Patients are instructed to abstain from alcohol and smoking and are evaluated for heart and lung diseases, history of previous surgery, and medication allergies. The skin in the surgical area is prepared and evaluated to determine the type, size, range, color, depression or bulge, and texture of the scar. Pre-, intra-, and postoperative photographs should be taken under good conditions.

When performing skin grinding, clinicians must prevent the grinding depth from exceeding the superficial dermis to the deep dermis and monitor the amount of intraoperative bleeding and oozing. If the acne scar is removed surgically, clinicians must avoid overly deep excision, ensure that blood vessels and nerves are avoided, and completely stop the bleeding. The excision scope should not be too large but should be limited within the skin lesion boundary as far as possible to avoid excessive suture tension and later scar enlargement.

Postoperative monitoring is important to detect any adverse reactions such as oozing, exudation, redness, and swelling at the suture line. Regular dressing changes are required to prevent wound infection. After the wound has healed, patients must moisturize and apply sunscreen; anti-scar drugs can be administered to prevent scar hyperplasia.

Prior to chemical peeling, a thorough consultation and examination should be conducted to determine the skin type, degree of photoaging and sebum activity, and detect PIH, hypertrophic scarring, and local bacterial or viral infection.⁴⁰ During the operation, clinicians must use the appropriate stripping agent concentration and stripping time and observe the skin reaction. Patients should use a mild moisturizing agent for 1 week postoperatively, wait for the scab to fall off naturally without force, apply sunscreen, and consume a healthy diet.
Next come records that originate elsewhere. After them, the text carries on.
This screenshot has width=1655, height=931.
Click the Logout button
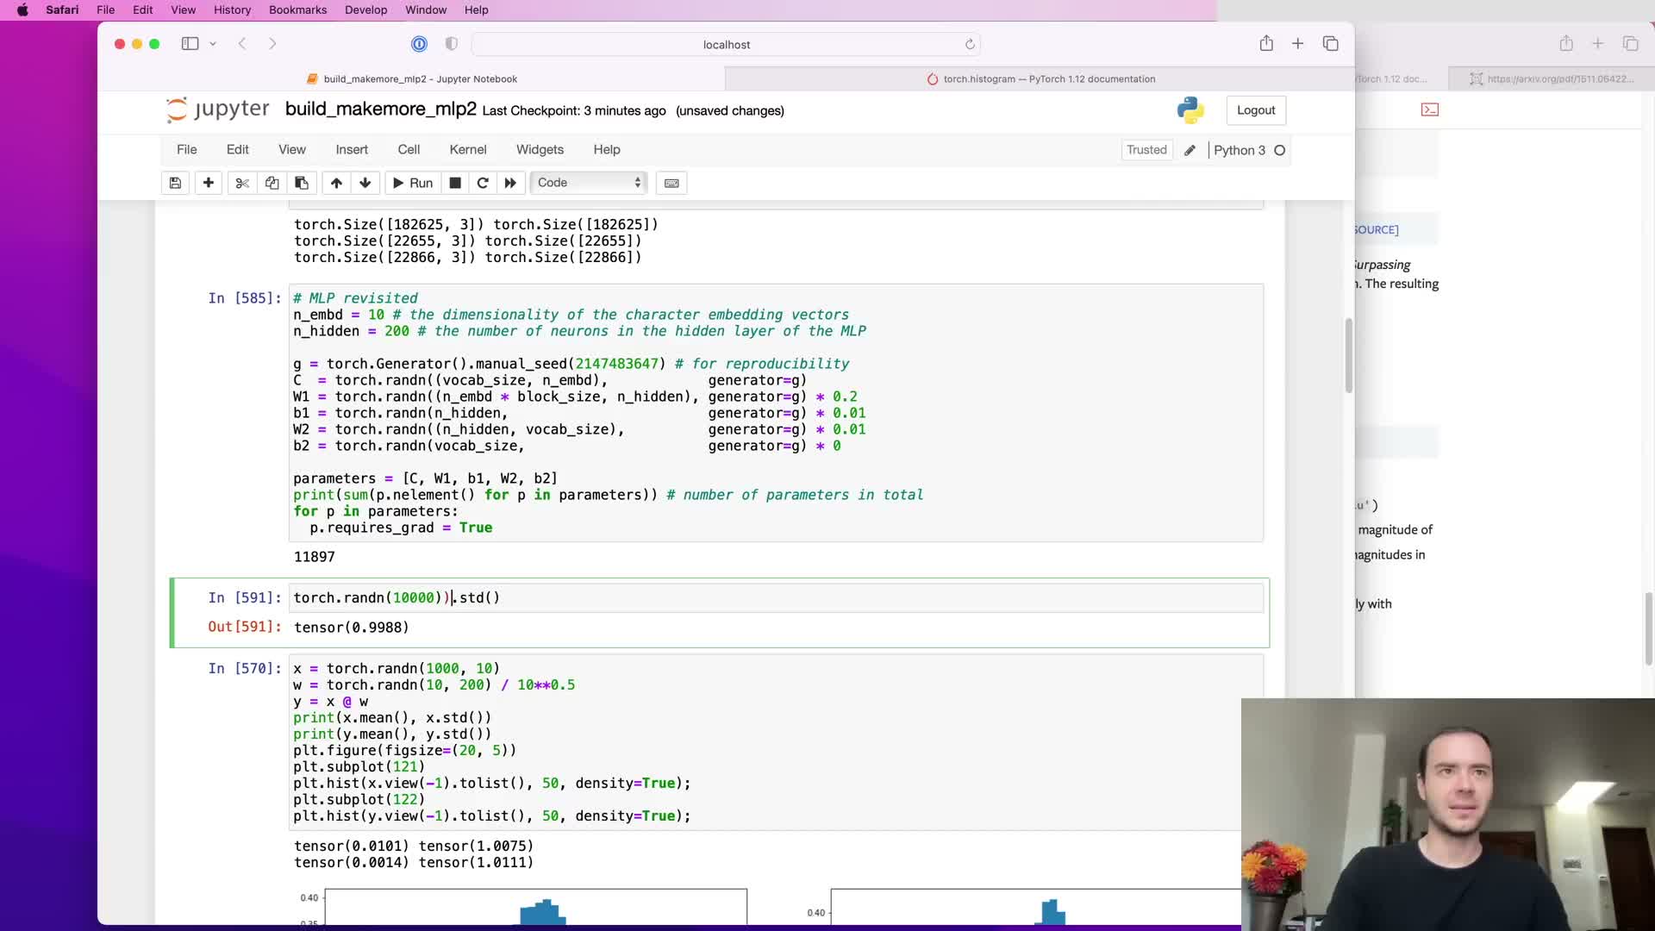click(1255, 110)
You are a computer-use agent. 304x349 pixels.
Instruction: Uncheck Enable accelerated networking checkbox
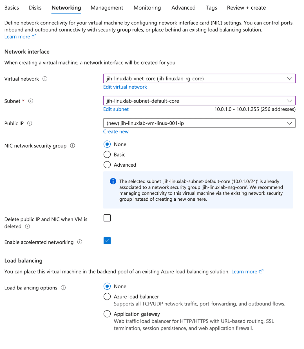pos(107,241)
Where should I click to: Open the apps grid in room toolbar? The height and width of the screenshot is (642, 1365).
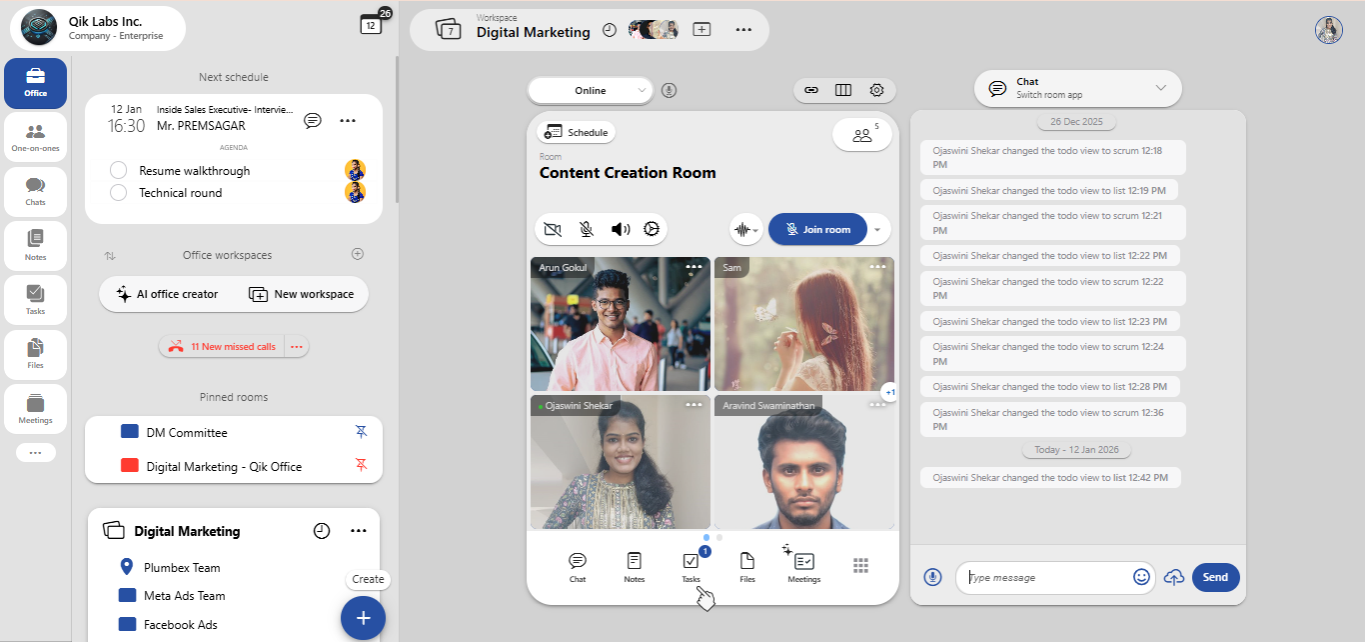(x=860, y=566)
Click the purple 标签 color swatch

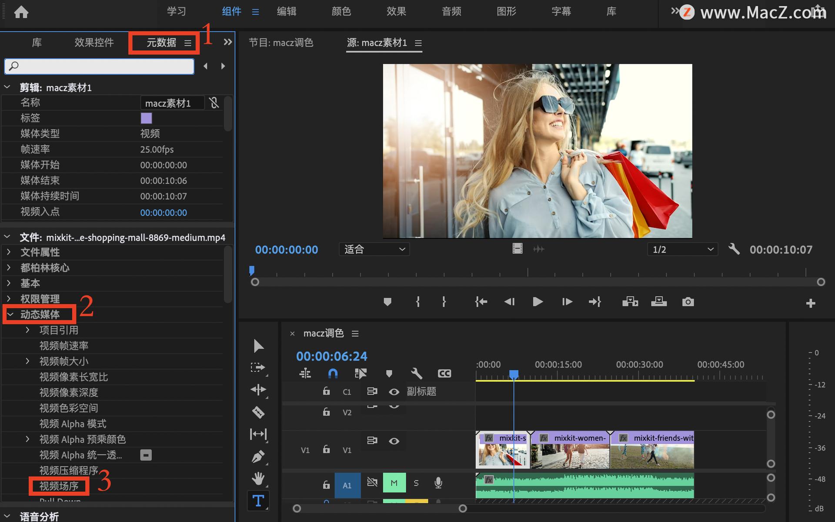146,118
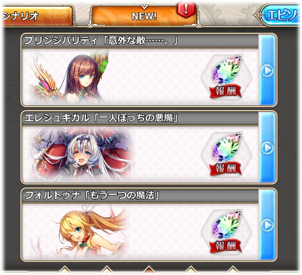Switch to the シナリオ tab
Viewport: 302px width, 275px height.
coord(37,16)
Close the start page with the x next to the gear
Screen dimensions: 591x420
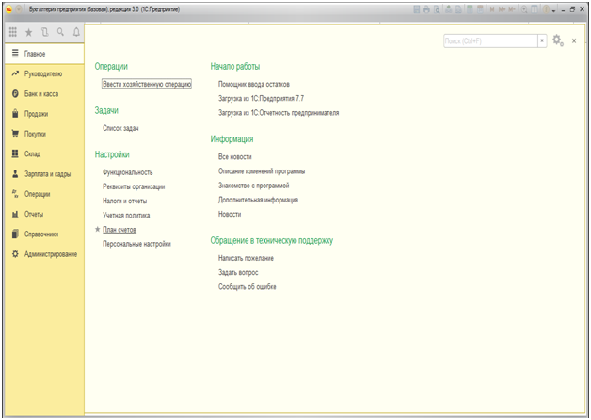pyautogui.click(x=574, y=41)
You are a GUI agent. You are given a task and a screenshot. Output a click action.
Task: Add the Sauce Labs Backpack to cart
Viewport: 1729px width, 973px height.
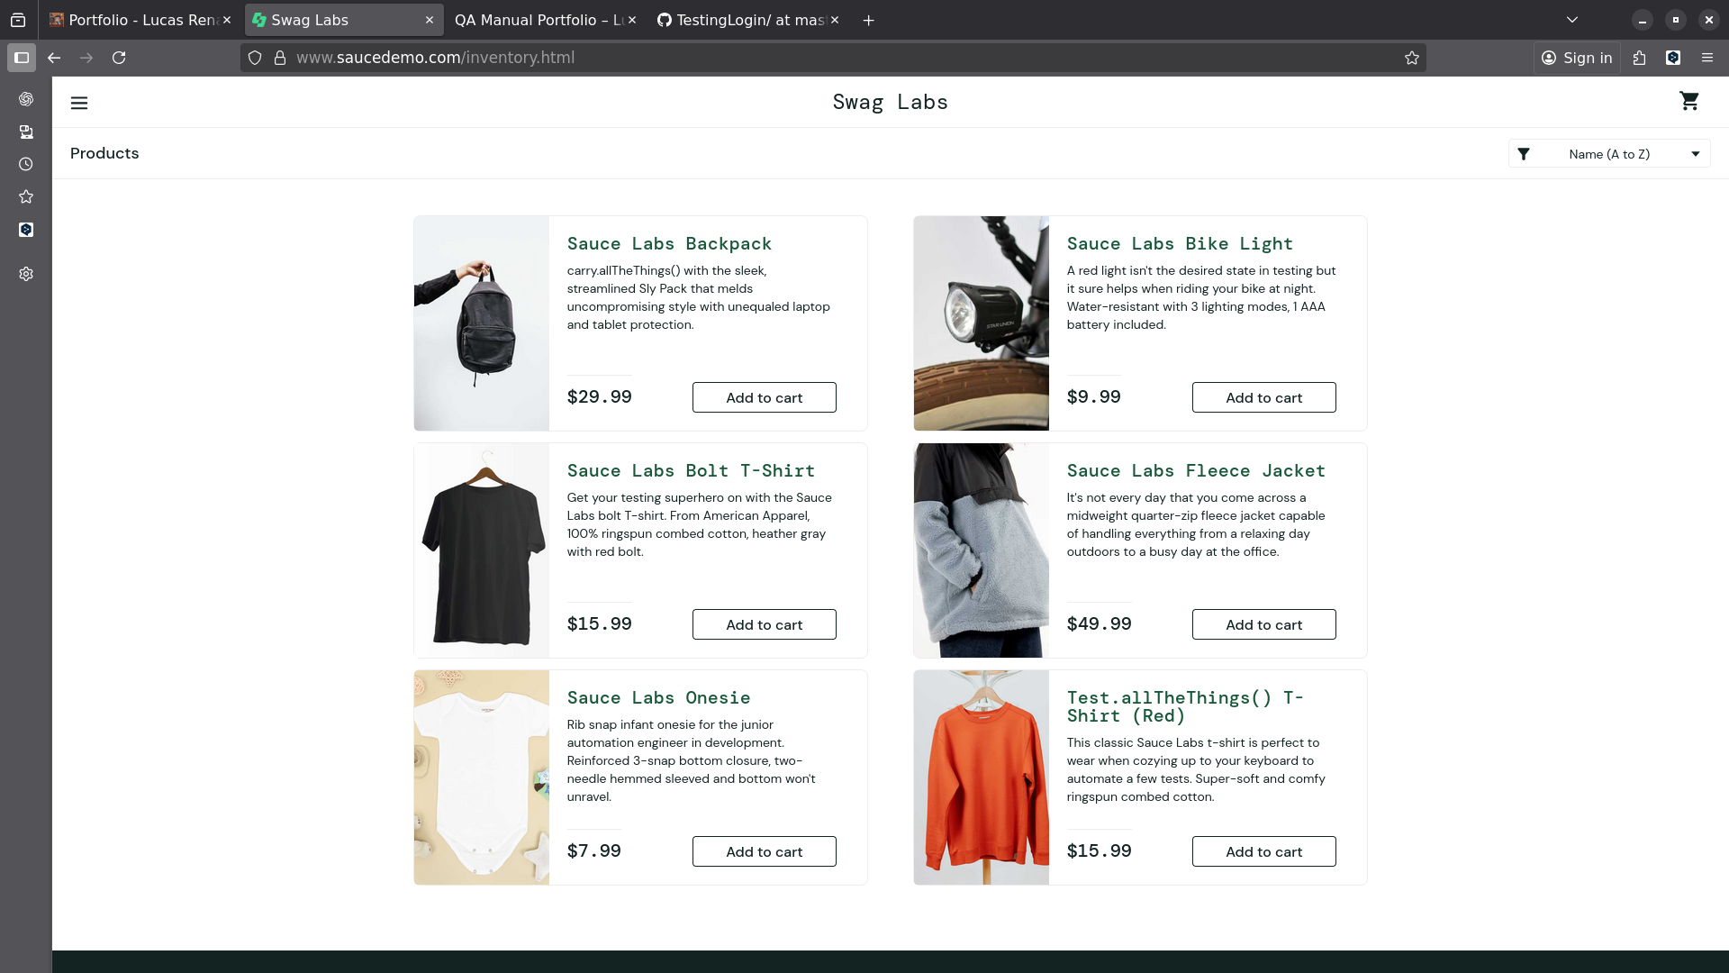click(x=764, y=396)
Doctors should inquire about the patient's medical history, accurately grade the acne scar using the Vancouver Scar Scale, visual analog scale, or POSAS, and inform the patient about potential adverse reactions to reduce the psychological burden on patients when adverse reactions occur.

During treatment, the condition of the treated area should be dynamically observed and recorded, including the presence of any adverse reactions such as redness, swelling, burning, and pain. In addition, the patient's general condition and possible adverse reactions (such as allergy and embolism) should be noted.

The wound will ooze after the injection of biologics and must be kept dry and clean with medical wound dressings. Patients who have undergone ReCell therapy and biotherapy combined with laser or microneedle therapy must be vigilant about sun protection. Moreover, patients who have undergone ReCell therapy should be given anti-infection treatment to prevent local infection.